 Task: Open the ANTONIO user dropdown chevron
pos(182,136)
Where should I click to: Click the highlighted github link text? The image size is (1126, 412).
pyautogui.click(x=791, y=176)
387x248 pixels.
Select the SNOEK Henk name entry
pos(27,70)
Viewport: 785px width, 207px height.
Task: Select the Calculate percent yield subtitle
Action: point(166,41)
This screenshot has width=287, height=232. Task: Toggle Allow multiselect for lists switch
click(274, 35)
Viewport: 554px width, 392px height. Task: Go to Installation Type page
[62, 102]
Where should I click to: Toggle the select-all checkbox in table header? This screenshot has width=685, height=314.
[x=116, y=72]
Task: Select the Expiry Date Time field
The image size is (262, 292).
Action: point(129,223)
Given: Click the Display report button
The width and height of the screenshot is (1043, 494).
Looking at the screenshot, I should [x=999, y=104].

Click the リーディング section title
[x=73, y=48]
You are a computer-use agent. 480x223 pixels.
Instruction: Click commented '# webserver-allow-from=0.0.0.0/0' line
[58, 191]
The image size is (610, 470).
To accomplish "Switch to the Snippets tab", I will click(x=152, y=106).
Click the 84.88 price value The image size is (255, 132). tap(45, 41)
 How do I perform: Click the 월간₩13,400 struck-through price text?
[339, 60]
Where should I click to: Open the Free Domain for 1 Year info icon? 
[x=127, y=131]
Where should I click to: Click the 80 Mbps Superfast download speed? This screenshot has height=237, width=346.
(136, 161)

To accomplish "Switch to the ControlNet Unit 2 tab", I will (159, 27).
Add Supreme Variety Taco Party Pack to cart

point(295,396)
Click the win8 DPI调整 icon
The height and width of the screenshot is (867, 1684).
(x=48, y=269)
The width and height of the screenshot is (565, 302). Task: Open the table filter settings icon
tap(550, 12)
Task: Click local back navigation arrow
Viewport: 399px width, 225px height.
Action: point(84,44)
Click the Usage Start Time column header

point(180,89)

## WORK REQUIRED
Take every line above that includes the string "pixels" and return it.

## COMPLETED EXERCISE
387x248 pixels.
You are a computer-use agent. 480x223 pixels.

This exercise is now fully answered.